Aim 1:
In the watch-strap forum thread, what does Kutusov say the dials remind him of?

Reading passage:
------------------------------------------------------------
Where's everyone getting these heavy duty nylons from???


----------



## Kutusov (Apr 19, 2010)

Oh yeah! Best strap there is for a Vostok! Very nice Amphibia too. These dials remind me a bit of a periscope sight (horizon, elevation and compensation lines.)

Congrats!


----------



## Kutusov (Apr 19, 2010)

KrispyDK said:


> Where's everyone getting these heavy duty nylons from???


Shame on you Mr Administrator sir... take a wild guess...


----------



## Krispy (Nov 7, 2010)

Kutusov said:


> KrispyDK said:
> 
> 
> > Where's everyone getting these heavy duty nylons from???
> ...












But OK, where do you find them?? I'll be buggered if I can see them on the sales site?!?!


----------



## martinzx (Aug 29, 2010)

It looks great, love the shade of blue on the dial & pattern

Cheers martin :thumbsup:


----------



## Kutusov (Apr 19, 2010)

KrispyDK said:


> I'll be buggered if I can see them on the sales site?!?!


Some good and bad news...

Good news is... you won't be buggered... and that brings us to the bad news... They aren't there any more!! Over, kaput, finito!! No more HDNs :shocking: :crybaby:

Well, there's the new 2p nylons, they do look good but it would be nice to have a navy blue and an olive green version... they would go nicely with a lot of Vostoks (the Para, blue scuba dude...)
------------------------------------------------------------
Entries shown:
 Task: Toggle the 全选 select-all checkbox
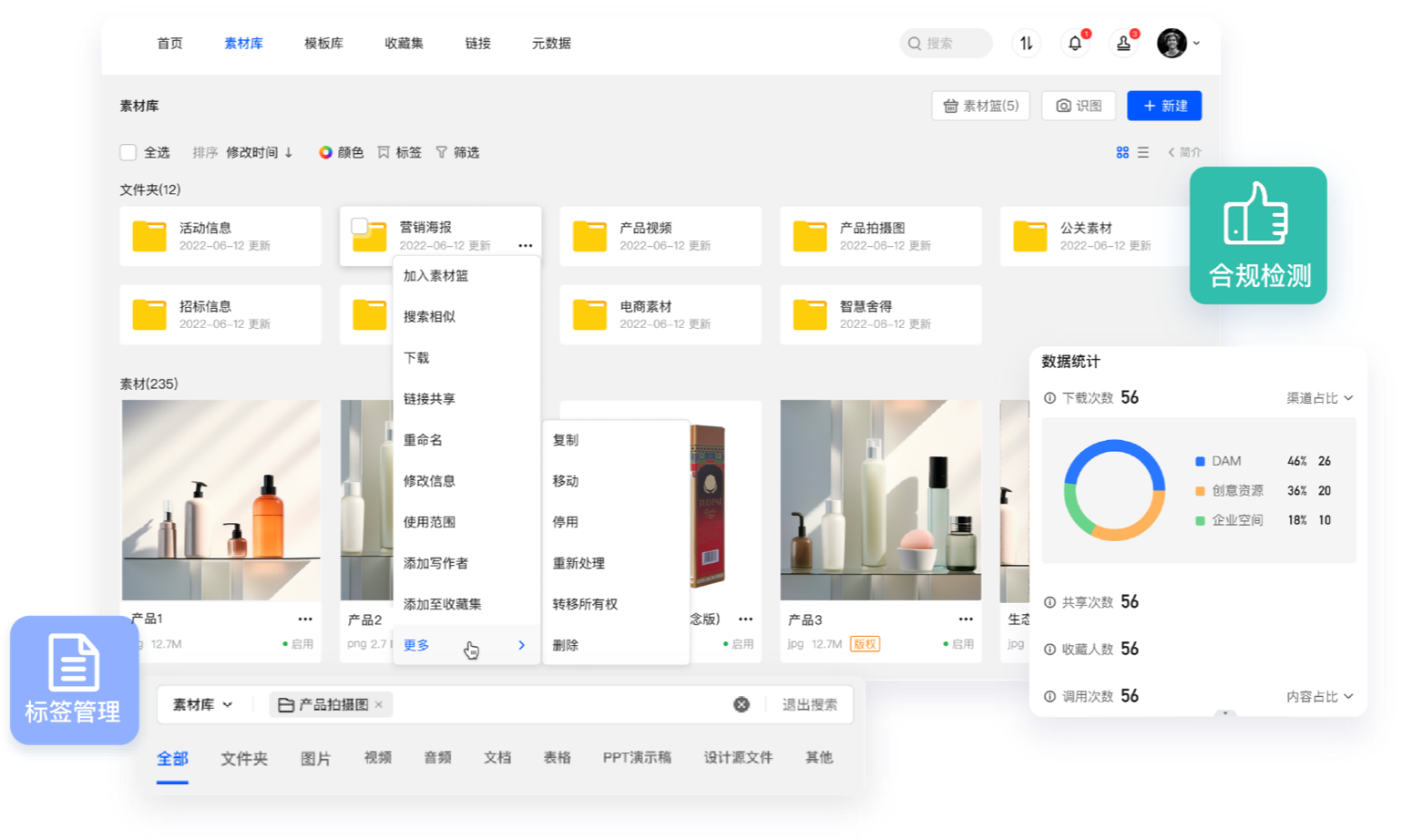128,152
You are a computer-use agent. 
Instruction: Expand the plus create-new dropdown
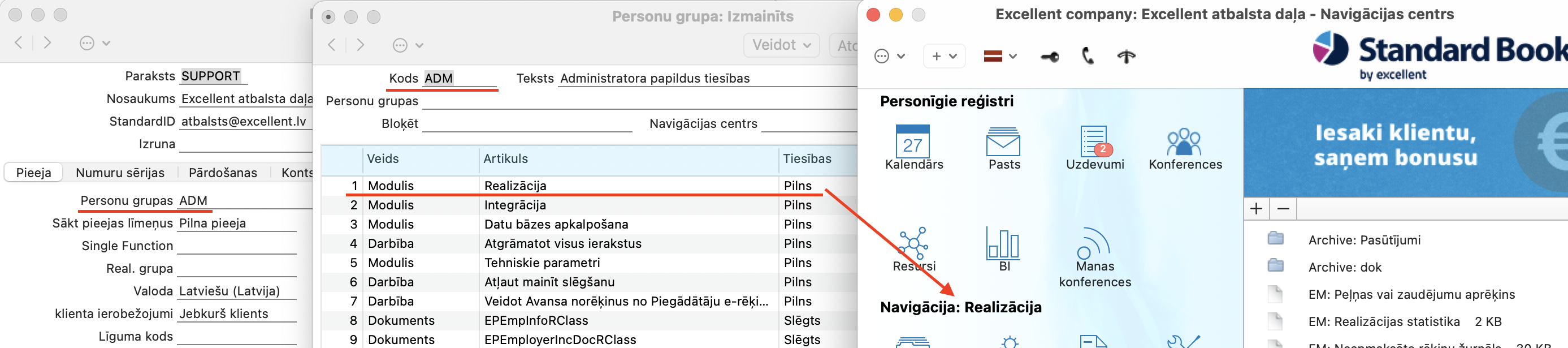point(944,56)
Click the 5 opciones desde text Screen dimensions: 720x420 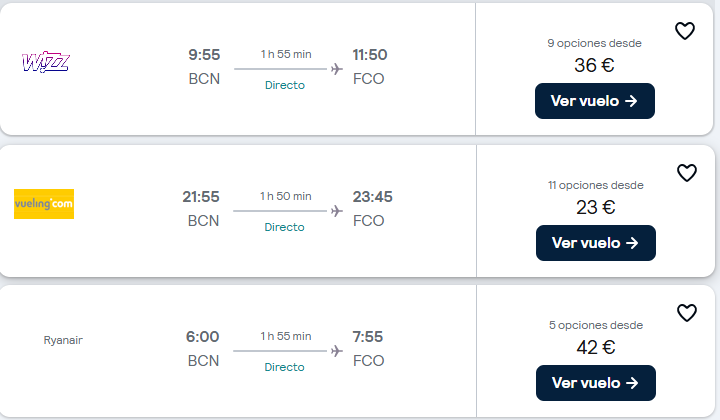(595, 325)
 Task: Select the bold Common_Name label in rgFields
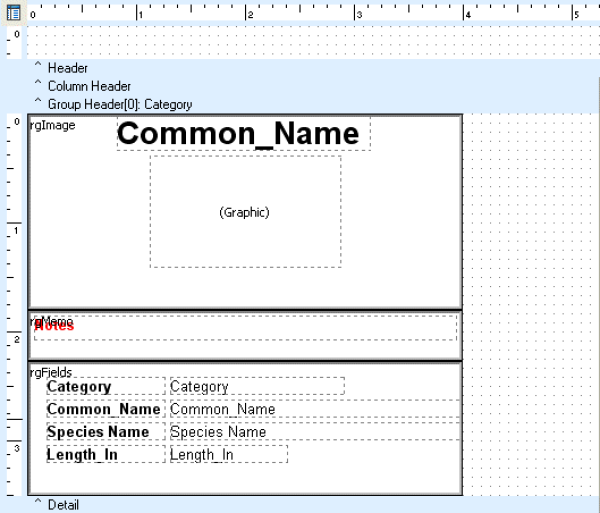tap(103, 409)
------------------------------------------------------------
Aim 2:
Please put the stretch of the listing from the line containing "Task: Select the" through the end of the listing into a JSON list of strings, one string per line, with blank lines dropped and the pictures left out.

Expected output 1:
A periscope sight.

Expected output 2:
[
  " Task: Select the bold Common_Name label in rgFields",
  "tap(103, 409)"
]